Departures follow attack on beach resort in Sousse, leading to 38 tourists’ deaths and prompting closure of 80 mosques.
Armed police are patrolling Tunisia’s beach resorts after the government said it would deploy hundreds more inside hotels after Friday’s attack in Sousse that left 38 foreigners dead.
After an emergency meeting late on Saturday, Interior Minister Najem Gharsalli promised new steps to ensure the “protection of Tunisia’s tourist sites and beaches by armed police units”.
“We can no longer refrain from taking difficult measures,” Gharsalli said in a statement carried by Mosaique FM radio
“We don’t want to make tourist establishments into barracks, that’s not our goal. But we must act to guarantee the security of the tourist sector.”
The government also confirmed that it would stop all Tunisian men below the age of 35 from travelling to Libya.

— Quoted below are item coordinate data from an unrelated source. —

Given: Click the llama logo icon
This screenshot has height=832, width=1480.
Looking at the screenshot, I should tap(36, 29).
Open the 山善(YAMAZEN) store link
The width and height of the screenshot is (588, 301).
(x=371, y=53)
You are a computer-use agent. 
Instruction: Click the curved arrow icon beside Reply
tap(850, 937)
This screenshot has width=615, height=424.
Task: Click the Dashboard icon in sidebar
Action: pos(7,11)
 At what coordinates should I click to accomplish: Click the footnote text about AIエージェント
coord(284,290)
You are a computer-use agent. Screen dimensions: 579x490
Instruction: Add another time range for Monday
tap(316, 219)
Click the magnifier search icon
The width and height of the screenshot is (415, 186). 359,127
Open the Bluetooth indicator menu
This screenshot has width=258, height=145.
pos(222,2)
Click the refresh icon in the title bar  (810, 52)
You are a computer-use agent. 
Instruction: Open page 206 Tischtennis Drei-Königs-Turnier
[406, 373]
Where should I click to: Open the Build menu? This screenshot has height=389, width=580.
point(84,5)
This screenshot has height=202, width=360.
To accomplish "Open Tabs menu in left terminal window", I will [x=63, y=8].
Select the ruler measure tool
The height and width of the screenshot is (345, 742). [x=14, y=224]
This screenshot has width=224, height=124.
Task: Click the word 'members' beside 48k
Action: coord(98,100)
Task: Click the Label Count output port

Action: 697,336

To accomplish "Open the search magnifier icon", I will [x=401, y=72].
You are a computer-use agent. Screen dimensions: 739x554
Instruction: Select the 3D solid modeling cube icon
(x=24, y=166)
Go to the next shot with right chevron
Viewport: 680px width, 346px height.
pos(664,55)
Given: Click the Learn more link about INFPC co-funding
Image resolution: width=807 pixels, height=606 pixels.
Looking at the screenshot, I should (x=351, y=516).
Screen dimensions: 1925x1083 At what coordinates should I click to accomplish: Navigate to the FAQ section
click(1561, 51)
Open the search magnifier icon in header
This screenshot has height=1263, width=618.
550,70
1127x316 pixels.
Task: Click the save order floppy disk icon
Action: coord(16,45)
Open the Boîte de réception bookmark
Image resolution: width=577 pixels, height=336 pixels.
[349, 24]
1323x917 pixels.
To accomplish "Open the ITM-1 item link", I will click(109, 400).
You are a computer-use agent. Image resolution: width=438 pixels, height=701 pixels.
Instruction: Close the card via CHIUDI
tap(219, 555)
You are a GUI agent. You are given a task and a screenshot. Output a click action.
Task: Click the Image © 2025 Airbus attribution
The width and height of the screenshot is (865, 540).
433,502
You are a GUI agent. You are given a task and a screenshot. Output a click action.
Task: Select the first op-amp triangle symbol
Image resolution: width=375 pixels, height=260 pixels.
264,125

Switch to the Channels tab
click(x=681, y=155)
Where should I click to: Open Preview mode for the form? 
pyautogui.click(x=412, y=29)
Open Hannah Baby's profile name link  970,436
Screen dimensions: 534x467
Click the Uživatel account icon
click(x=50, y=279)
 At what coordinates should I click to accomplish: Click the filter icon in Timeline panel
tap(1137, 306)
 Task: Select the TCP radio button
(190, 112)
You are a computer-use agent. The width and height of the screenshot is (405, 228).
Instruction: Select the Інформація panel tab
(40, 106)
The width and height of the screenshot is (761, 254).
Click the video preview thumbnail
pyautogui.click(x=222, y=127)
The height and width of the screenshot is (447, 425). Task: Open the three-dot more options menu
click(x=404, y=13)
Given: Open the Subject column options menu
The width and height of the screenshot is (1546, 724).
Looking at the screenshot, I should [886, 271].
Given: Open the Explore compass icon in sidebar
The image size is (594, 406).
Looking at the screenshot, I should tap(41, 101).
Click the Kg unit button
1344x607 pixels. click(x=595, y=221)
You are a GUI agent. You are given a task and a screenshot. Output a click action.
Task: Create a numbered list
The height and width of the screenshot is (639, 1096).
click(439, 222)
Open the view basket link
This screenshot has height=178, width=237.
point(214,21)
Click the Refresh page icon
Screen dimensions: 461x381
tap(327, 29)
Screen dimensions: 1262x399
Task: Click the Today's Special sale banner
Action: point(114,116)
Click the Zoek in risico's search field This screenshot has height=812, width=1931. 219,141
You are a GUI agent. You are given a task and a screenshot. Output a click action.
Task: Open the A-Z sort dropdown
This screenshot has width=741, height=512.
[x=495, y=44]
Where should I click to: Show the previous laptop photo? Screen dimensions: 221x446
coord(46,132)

Thousands of tourists have left Tunisia since the attack, which has shocked the North African country that relies heavily on tourism for jobs and foreign currency revenues.
‘Further attacks possible’
The British government cautioned on Sunday that further attacks “are possible” in Tunisia.
Interior Minister Theresa May told the BBC there had been no change in the British death toll of 15 dead, in the most signiifcant attack against UK citizens since the 2005 London bombings, but said: “We are expecting that to rise.”
In updated travel advice, the UK’s foreign ministry urged those who remained in Tunisia to be vigilant and said there was a risk of further incidents.
“Further terrorist attacks in Tunisia, including in tourist resorts, are possible, including by individuals who are unknown to the authorities and whose actions are inspired by terrorist groups via social media,” it said.
The British government held meetings of its emergency response committee on Friday and on Saturday, and May was due to chair a third meeting later on Sunday.
In Friday’s attack, an armed man disguised as a tourist opened fire on a beach outside two hotels with a weapon he had hidden in an umbrella.
The attacker was later shot by police, taking the death toll including the assailant to 39, with dozens of others injured.
The shooting came the same day as a bombing in Kuwait, which was also claimed by the Islamic State in Iraq and the Levent, and a beheading at a factory in France.
The head was surrounded by two Islamic flags bearing the Shahada, the profession of [the Muslim] faith.